Abstracts

Alzheimer’s Disease (AD) is characterized by cognitive decline, amyloid plaques, and neurofibrillary tangles. AD is also associated with increased incidence of epileptiform activity and seizures. However, not all individuals with AD exhibit seizures, but those that do experience faster cognitive decline. Therefore, understanding the mechanisms that underlie resilience or susceptibility to development of epilepsy in AD could lead to novel therapies to prevent epilepsy in AD and improve cognitive outcomes.

Transgenic mouse models of AD neuropathology also exhibit differential susceptibility to development of epilepsy. We studied mice that express mutant human amyloid precursor protein (APP, Line J20). While all APP mice display similar epileptiform spikes and seizure activity at early ages, a distinct phenotypic divergence occurs at later ages. This divergence is driven by a subset of “resilient” mice that stop exhibiting epileptiform activity and seizures, and exhibit normal spatial memory, whereas the remaining mice are “susceptible” and continue exhibiting epileptiform activity and impaired spatial memory. Investigating the mechanisms that drive phenotypic divergence could reveal novel therapeutic strategies to control or prevent epilepsy in AD.
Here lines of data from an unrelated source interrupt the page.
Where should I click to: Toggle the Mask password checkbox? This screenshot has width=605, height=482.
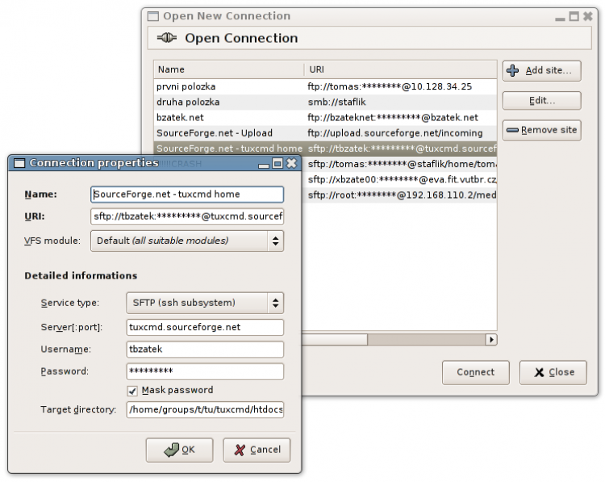point(132,391)
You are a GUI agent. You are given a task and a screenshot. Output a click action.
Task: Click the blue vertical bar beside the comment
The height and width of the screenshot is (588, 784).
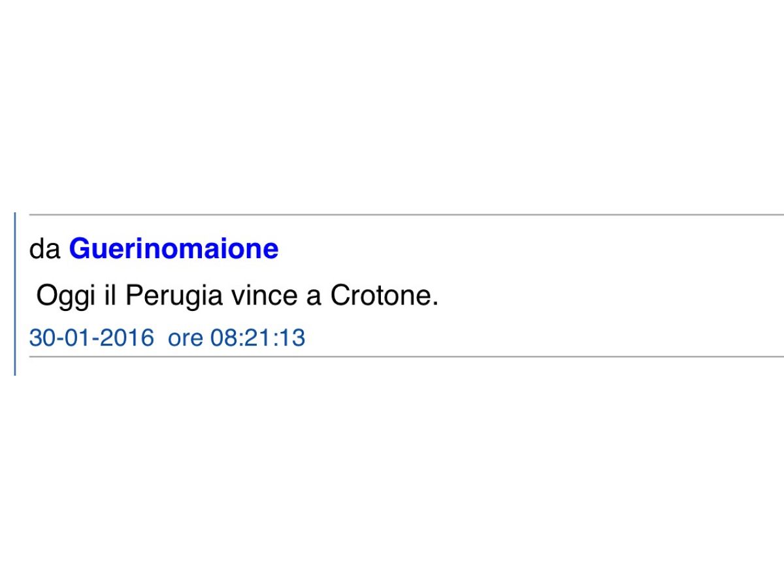(x=15, y=294)
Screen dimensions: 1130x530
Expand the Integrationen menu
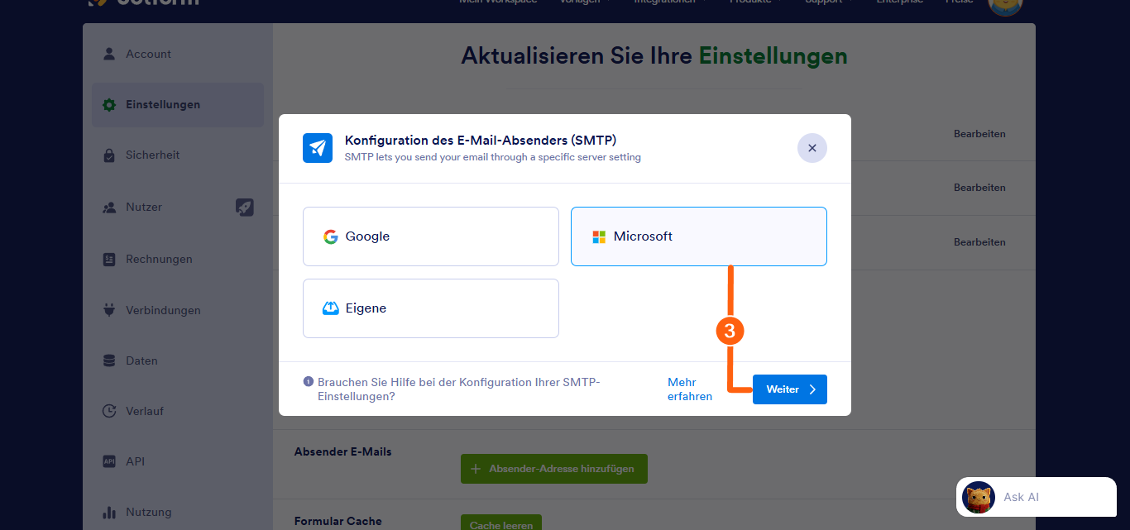tap(662, 2)
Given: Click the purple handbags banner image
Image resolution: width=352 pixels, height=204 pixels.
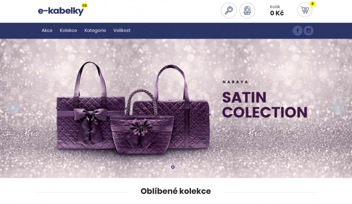Looking at the screenshot, I should (x=133, y=108).
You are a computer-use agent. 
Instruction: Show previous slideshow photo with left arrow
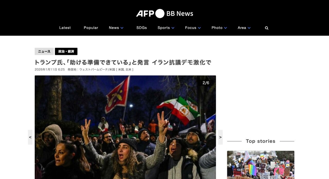pos(30,137)
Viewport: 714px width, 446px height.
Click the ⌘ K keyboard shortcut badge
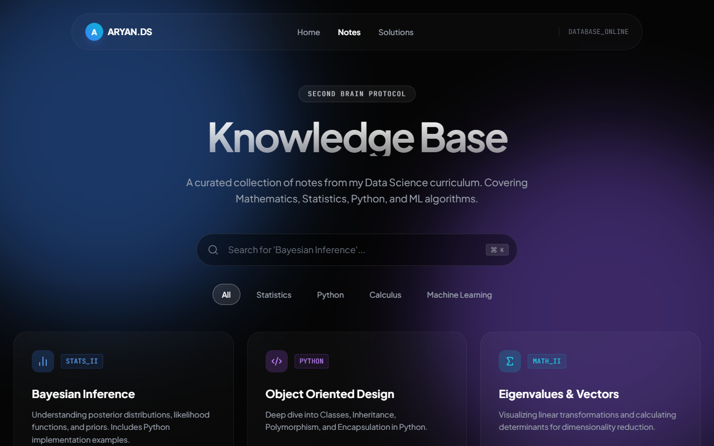[x=497, y=250]
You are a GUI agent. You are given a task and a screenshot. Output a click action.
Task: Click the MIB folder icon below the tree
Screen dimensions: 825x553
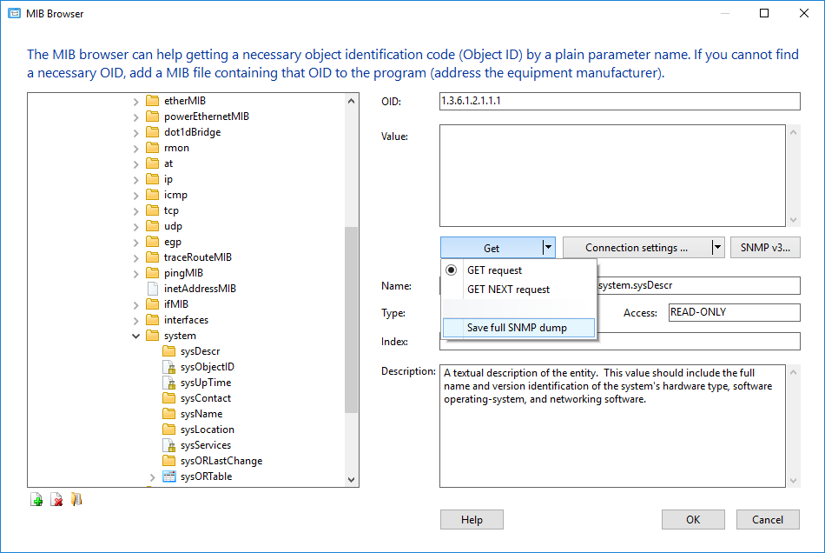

We used hippocampal expression of ΔFosB as a proxy for seizure activity in APP mice. ΔFosB is an activity-dependent transcription factor that accumulates in chronically active neurons, which we previously published is a reliable marker of seizure history in APP mice. This enabled us to categorize APP mice as resilient (low ΔFosB) or susceptible (high ΔFosB) to hyperexcitability. We also characterized spatial memory. We performed RNA-sequencing of the dentate gyrus in resilient and susceptible APP mice, and in nontransgenic (NTG) controls. Differential gene expression and gene ontology analyses highlighted genetic pathways exclusively differentially regulated in resilient or susceptible APP mice.
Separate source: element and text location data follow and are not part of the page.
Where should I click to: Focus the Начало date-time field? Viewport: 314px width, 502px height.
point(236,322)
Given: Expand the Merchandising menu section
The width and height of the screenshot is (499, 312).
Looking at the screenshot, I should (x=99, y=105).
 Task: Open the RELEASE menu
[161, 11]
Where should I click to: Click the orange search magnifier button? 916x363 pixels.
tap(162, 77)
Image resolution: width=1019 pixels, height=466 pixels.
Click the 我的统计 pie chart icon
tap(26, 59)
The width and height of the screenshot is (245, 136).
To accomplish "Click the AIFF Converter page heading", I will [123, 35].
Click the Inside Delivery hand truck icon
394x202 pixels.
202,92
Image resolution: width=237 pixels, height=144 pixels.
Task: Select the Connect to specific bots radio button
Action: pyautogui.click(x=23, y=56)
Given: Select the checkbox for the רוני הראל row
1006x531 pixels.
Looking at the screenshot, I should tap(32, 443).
Susceptible APP mice with high ΔFosB exhibited the highest number of differentially expressed genes (DEGs) relative to NTG controls, and these DEGs were enriched in pathways related to neuronal activity, cellular stress, and inflammation. Resilient APP mice with low ΔFosB exhibited much fewer DEGs relative to NTG controls. Some pathways implicated in resilience include oxytocin signaling and other genes that support interneuron activity.

Like patients with AD, individual APP mice have differential susceptibility to developing epilepsy. Resilient APP mice have reduced epileptiform activity and intact spatial memory whereas susceptible APP mice continue to exhibit epileptiform activity and impaired spatial memory. RNA-sequencing of the dentate gyrus revealed pathways specifically altered in either epilepsy-susceptible or epilepsy-resilient APP mice. These results provide a rich dataset for probing the pathways that influence resilience versus susceptibility to seizures in AD.

Supported by NIH grants AG085919 (CS), NS085171 and NS086965 (JC), and the Belfer Neurodegeneration Consortium at MDACC.